In fact you have choices.

Every single day, every moment of existence is filled with abundance of choice and opportunity.

But despite this, despite the choices that are out there, there are people who fail to take them. Sometimes that is because of a lack of knowledge, sometimes because of a lack of means and sometimes because of a lack of courage. Now I’m not saying that everyone can be anything, I’m not espousing the Thatcherite dream. But I am talking about wasteful inaction.

It strikes me that there are two types of people, or perhaps two types of thinking. There are those that see opportunity and those who explain away opportunity.

“I would but….”

“It isn’t as simple as that….”

“People don’t want/like/believe…..”

And of course in every occasion they are right. Because fortune really does favour the brave.

So you may think this is trite, you may think that I say nothing more than the contents of a fortune cookie. I’m ok with that.  Because, time after time I see people who need nothing more than that.  A positive word, a helpful phrase, a call to action.  Instead, we mock, we complicate and we denigrate an idea…..because that is our way.  Failure is low risk.

But it is also the disease that will eat away at you to the moment that you die.  People who try but fail, people who hope, people who believe. These are the people who make this country great, that make their families proud, that succeed beyond their dreams.

People who mock, people who criticise, people who explain away and deny.  These are the people who go to their graves with regret.

Every day is full of choices. You know that, I know that. Which one of us is brave enough to take them?

Consider the gauntlet thrown down.

It’s all about trust

So loudmouth Morrison spoke at the CIPD conference last week about social media. And to be honest, in my reflection on the event I’m not really sure I was talking about social media. Ok…..so I WAS talking about social media….but it was more of an example of where I think organisations and HR teams go wrong. And the lessons are applicable to so many other areas.

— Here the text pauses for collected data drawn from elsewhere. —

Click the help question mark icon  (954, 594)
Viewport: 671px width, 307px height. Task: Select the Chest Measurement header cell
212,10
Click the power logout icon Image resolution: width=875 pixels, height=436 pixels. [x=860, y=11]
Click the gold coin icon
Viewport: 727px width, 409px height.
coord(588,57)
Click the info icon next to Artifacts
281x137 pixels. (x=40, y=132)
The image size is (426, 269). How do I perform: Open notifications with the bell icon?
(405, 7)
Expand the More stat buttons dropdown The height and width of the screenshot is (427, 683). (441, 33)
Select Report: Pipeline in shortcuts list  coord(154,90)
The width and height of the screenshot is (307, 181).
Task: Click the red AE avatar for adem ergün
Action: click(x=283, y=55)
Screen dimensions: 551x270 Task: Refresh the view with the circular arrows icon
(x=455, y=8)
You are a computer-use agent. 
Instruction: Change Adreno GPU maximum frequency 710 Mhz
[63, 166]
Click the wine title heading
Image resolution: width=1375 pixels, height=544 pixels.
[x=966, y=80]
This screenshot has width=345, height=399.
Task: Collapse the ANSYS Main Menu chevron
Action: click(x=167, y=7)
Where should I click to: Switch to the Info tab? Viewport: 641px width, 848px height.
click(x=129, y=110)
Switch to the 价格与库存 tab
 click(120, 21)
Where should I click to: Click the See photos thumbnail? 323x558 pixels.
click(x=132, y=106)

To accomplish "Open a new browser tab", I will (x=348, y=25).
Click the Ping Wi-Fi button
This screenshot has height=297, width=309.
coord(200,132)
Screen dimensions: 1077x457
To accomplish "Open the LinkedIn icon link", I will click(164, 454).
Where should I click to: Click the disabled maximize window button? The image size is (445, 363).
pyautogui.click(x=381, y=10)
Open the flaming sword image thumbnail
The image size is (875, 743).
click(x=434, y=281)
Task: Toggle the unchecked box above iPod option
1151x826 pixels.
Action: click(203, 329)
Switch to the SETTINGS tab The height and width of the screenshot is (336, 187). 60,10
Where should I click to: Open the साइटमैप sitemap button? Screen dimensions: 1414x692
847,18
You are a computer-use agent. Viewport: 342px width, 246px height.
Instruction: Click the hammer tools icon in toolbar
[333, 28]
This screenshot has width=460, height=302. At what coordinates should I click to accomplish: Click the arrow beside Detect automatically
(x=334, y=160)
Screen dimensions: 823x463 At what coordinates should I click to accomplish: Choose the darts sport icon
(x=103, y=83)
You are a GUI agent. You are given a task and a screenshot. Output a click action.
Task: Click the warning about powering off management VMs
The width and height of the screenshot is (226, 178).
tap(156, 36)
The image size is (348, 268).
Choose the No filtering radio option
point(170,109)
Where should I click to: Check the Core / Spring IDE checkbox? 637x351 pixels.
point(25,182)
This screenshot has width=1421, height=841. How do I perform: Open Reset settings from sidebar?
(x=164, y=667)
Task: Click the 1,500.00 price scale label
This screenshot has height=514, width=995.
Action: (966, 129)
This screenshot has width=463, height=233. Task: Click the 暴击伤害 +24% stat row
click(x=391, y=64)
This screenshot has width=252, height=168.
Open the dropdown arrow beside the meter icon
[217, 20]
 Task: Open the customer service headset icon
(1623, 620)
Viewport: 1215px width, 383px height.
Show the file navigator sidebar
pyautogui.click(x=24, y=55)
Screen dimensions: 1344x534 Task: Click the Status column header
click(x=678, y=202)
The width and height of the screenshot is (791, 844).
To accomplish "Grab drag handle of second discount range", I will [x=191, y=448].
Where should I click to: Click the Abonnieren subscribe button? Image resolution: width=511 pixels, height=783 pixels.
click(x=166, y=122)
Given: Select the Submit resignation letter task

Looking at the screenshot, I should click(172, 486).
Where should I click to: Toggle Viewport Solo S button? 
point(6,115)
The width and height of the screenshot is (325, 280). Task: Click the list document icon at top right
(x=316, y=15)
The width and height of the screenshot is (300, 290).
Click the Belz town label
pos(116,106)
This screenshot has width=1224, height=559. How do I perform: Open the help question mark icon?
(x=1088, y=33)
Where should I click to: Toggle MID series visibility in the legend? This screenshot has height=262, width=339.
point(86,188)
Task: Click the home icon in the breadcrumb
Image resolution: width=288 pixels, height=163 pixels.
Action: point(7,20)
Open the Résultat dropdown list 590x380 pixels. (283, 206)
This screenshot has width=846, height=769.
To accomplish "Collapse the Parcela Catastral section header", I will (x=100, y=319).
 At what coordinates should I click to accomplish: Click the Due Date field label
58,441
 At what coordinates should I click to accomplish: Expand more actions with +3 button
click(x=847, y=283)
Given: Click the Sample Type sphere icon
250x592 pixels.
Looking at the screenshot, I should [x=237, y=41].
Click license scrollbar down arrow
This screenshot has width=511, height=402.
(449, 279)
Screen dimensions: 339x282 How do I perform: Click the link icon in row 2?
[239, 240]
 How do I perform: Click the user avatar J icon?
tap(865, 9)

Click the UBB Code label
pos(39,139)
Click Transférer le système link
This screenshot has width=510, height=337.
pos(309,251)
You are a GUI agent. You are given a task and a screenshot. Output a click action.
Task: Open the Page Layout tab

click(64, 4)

I was talking about TRUST.

So this is an old-fashioned concept, right? Work is all about supply and demand. Anything else is just side dressing.

I’m not so sure.

The thing is this, how many of you can turn around and say, “we truly trust our employees” or “we trust our employees to do the right thing for us and for them”? My guess is that a lot of you will be saying yes…..yes we do.  So then let me ask you this…..why do you have so much of your HR infrastructure set up to kick into play when something goes wrong?

I’m talking about disciplinary procedures, performance improvement procedures, policies on this, that and the other. Ways in which we monitor, evaluate, measure and generally rip the soul out of the heart of the organisation.  We all do that. Be honest…..don’t we?

So why is trust so hard? Why is it that we manage the majority with the fear of the minority? Why do we shy away from the bold actions of trust, individual responsibility and mutual support and respect? Why do we seek to punish people for “non-compliance” rather than seek to understand?

Because we are weak, scared and generally under prepared to deal with the responsibility of managing the expectations that are set upon us. So control, structure and managing to the lowest common denominator are simpler, less scary and without doubt more certain.

And that, my friends, is the challenge that we’re up against.  Whether we’re talking social media, or whether we are talking about any other aspect of the human experience at work.  We need to decide if we’re prepared to truly trust, or if we want to say we do but orgainse ourselves as if we don’t.

There’s a huge opportunity out there, there is a changing agenda. The brave and bright will get it, the rest will become a thing of the past. You have a choice.